The old woman still had her back to Marit and did not answer. She tilted her head to one side until it rested against the thin wall. Eavesdropping.

As the voices from inside were raised, it was impossible not to overhear.

'You've been marshal for one month. I'm surprised you waited so long to get rid of me!'

To hear his voice, healthy and strong and angry, hurt like a dagger to the heart, but it was the pain of unlooked-for joy that brought tears to her eyes. He was still alive.

'Joss, you have the makings of a good reeve – of an excellent reeve, perhaps – but you are out of control.' The words were emphasized in a firm voice, entirely calm and utterly sincere. She knew that voice very well. It went on speaking, each word crisp as if with frustration hooded. 'Still, with things the way they are, and the problems in Herelia, I can do nothing but send you to Clan Hall to get you out of my jesses. I will let the commander deal with you, thank the gods, so that I do not have to. I have enough to deal with here. If I could keep you belled I would, but I cannot. In the old days, so they say, a rogue and errant reeve was subject to execution for the kind of insubordination we have seen from you, the repeated breaking of the law, going time and again to Guardian altars despite knowing that it is absolutely out of bounds, despite knowing what happened the first time you did it. But we do not have the luxury now of punishing you in that way. The gods know we need you, and especially we need Scar. So I am sending you to Clan Hall and that is final. You leave today.'

The last word rang. Afterward, there came a pause. Marit braced herself for the storm.

Instead of an answer, one of the doors was slammed open and Joss – as handsome as ever! – charged with all his loose-limbed passionate grace out of the chamber and past Marit without giving her a glance.

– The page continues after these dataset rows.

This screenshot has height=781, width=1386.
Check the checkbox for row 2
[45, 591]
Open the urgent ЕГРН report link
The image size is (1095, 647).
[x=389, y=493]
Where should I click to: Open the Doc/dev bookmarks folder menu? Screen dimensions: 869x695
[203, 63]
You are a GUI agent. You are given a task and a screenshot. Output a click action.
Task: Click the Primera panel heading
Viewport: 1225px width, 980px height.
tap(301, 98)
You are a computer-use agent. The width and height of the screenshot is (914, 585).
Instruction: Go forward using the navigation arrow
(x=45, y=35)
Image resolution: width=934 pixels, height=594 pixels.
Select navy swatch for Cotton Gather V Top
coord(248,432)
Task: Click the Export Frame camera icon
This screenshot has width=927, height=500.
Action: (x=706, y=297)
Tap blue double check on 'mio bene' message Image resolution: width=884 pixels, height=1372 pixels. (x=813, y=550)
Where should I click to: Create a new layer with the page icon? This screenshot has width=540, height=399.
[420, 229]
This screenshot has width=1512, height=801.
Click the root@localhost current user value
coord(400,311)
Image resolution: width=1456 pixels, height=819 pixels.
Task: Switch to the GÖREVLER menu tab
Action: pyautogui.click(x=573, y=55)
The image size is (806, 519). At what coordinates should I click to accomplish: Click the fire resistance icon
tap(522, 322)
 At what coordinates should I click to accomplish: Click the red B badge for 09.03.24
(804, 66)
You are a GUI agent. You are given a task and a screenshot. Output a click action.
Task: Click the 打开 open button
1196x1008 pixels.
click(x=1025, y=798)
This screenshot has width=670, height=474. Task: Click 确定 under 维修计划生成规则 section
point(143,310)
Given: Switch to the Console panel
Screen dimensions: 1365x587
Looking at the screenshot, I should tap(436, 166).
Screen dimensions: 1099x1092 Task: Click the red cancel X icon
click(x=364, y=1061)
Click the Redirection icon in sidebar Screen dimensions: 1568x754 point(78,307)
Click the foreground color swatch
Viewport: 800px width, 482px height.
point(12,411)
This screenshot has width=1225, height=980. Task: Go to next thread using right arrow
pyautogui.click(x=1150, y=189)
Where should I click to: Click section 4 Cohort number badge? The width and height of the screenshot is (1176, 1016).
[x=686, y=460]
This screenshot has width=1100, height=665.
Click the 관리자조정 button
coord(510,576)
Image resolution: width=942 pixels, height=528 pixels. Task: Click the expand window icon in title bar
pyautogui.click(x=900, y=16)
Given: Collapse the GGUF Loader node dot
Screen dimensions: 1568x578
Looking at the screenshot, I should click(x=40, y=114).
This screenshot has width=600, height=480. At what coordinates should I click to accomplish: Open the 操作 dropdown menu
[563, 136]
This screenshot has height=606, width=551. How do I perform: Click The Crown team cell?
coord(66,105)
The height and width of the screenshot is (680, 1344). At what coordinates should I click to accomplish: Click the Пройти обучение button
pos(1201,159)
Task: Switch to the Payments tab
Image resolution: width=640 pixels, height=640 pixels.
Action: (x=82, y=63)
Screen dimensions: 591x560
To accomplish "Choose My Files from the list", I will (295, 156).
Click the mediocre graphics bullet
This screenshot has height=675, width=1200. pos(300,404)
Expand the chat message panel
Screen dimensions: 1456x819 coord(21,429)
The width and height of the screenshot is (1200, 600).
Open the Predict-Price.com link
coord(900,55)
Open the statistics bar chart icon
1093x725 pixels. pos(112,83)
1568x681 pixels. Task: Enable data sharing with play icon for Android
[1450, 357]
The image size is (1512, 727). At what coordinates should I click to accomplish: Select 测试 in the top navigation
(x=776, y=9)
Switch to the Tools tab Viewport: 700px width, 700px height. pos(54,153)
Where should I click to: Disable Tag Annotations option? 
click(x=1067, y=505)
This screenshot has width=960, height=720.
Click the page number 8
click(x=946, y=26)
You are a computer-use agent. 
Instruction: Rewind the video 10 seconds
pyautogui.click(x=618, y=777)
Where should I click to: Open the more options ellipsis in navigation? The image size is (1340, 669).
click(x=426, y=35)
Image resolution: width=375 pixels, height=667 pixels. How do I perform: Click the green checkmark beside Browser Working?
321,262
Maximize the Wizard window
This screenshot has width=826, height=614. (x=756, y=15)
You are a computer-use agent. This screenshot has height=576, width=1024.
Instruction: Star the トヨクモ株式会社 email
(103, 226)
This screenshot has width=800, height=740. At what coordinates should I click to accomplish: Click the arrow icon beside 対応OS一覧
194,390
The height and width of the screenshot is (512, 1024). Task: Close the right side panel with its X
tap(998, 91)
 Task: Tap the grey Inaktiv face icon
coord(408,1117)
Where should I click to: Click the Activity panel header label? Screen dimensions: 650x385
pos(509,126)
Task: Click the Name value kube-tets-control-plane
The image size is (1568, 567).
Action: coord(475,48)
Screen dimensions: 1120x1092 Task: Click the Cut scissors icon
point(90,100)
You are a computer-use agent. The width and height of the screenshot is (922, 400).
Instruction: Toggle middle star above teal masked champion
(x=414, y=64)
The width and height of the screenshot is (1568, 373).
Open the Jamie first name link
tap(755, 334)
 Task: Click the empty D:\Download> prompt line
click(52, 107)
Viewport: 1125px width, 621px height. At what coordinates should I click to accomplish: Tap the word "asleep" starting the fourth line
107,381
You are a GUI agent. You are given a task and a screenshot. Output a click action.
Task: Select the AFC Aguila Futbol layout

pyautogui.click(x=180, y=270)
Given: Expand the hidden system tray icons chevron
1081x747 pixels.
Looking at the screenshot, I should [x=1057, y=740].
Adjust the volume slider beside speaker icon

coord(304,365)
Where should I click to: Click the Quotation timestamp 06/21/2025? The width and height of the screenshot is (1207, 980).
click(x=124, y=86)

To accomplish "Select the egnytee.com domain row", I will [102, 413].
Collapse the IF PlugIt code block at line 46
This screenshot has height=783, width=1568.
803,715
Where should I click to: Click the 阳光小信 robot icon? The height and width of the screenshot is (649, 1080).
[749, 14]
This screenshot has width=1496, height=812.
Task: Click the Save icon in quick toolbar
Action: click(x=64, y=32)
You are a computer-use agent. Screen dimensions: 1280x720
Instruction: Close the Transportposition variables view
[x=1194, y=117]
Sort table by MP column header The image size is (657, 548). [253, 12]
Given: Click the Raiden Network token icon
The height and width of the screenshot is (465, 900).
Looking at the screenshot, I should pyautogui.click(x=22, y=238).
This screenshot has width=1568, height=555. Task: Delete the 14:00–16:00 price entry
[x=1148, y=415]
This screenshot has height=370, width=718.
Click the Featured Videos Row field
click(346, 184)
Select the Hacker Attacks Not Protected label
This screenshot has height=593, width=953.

'Joss,' she said. 'Sweetheart.'

He was already gone.

Ladiya turned around as a reeve whose short hair was laced with silver walked onto the porch in Joss's wake.

'Did you overhear all that?' he asked without a sliver of amusement, but he wasn't angry either. Masar was the most upright, bland, and humorless person Marit had ever known, and she had known him pretty well, having taken him as a lover for half a year when she was a lot younger. He'd been as humorless in bed as out of it, and he'd accepted her departure from the affair with a straight face and never in the years after showed the slightest sign that he resented her or, for that matter, pined after her. He was absolutely rock solid, a person who would back you up and risk his life to save yours and never ever cross the line past which proper behavior became improper.